Task directions
Only one stretch of the data below is needed: the line with "Instruction: Click the @ChernyshovDen handle" through the last line. Output it exactly and drop the pictures.
___ Source material ___
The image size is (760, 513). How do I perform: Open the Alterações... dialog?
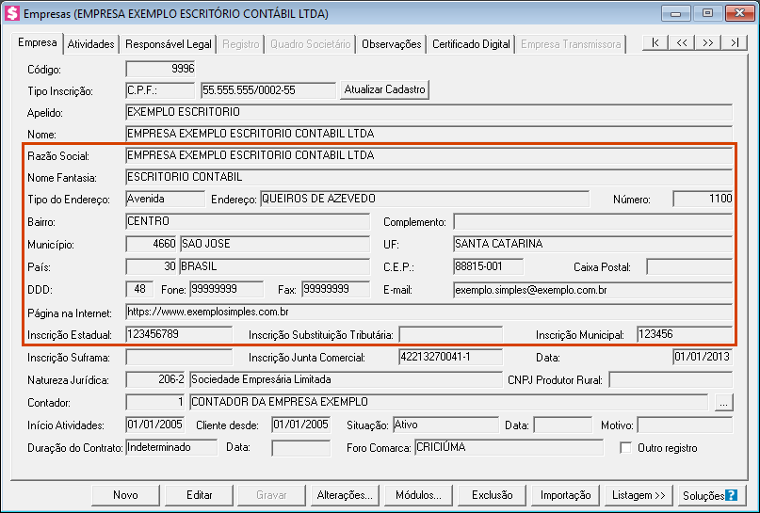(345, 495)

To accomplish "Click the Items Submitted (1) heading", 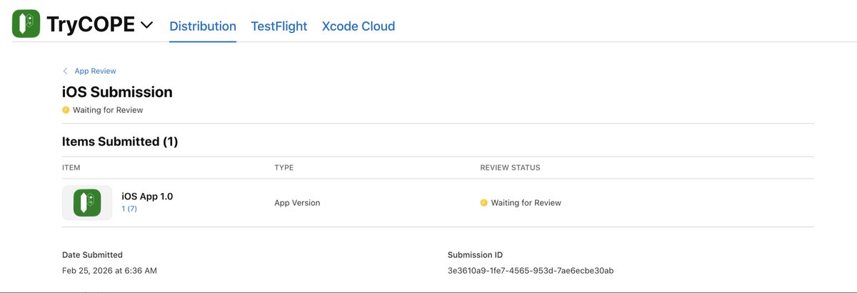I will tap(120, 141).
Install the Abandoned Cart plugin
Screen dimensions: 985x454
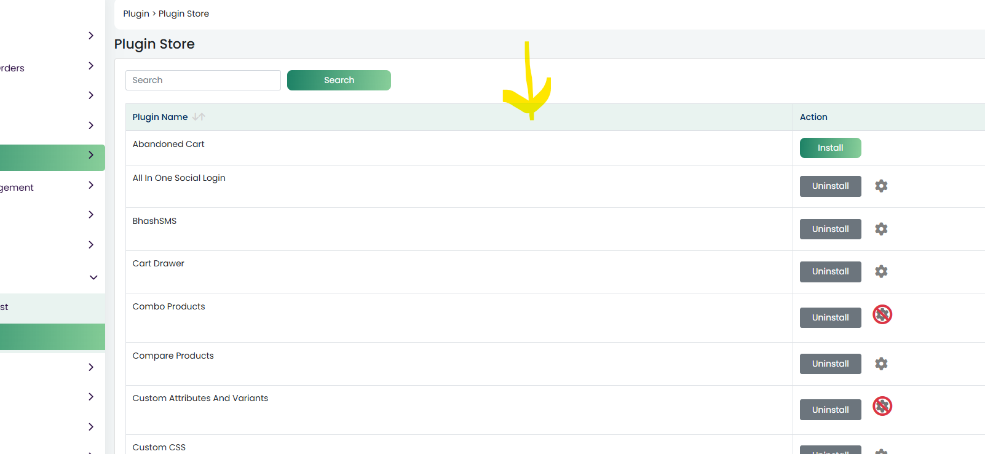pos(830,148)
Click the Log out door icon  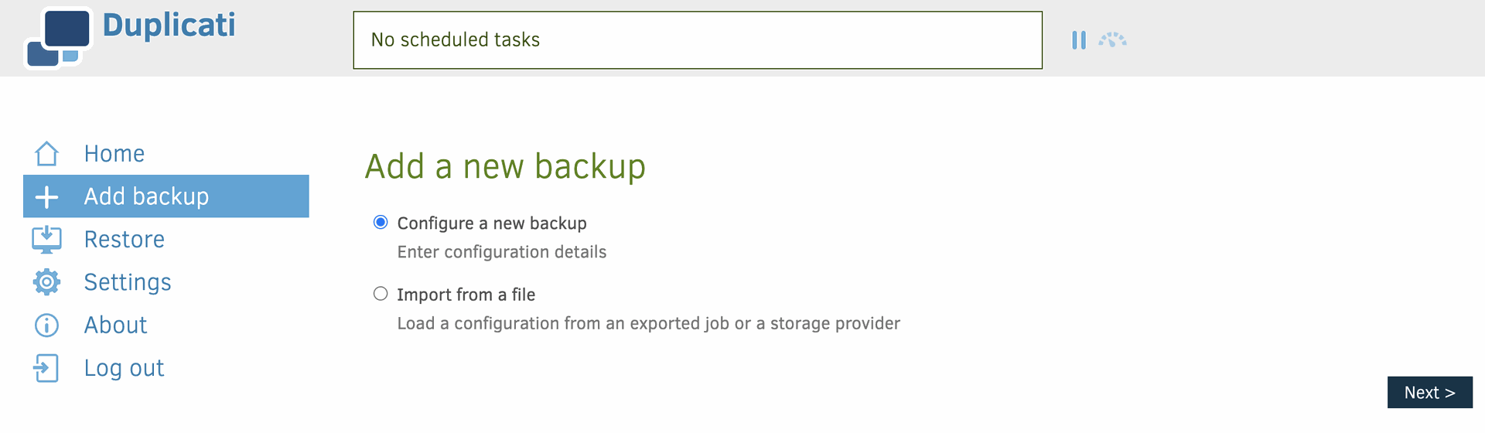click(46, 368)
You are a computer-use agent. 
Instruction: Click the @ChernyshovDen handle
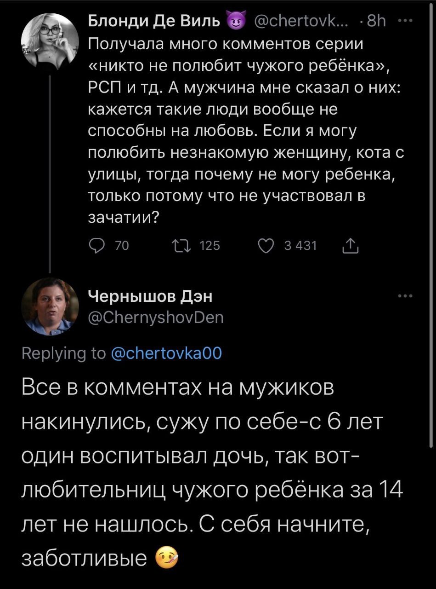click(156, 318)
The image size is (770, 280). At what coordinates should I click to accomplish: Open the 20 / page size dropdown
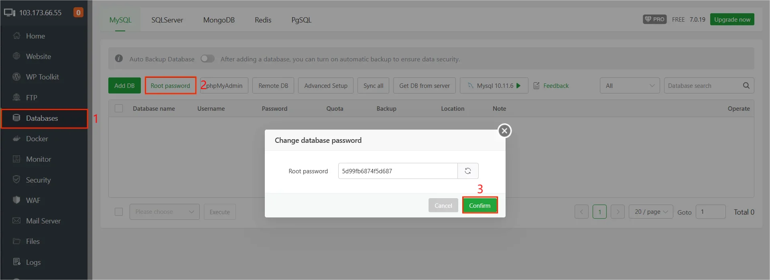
___
Result below
Instruction: Click the @ChernyshovDen handle
click(156, 318)
The image size is (770, 280). At what coordinates should I click to accomplish: Open the 20 / page size dropdown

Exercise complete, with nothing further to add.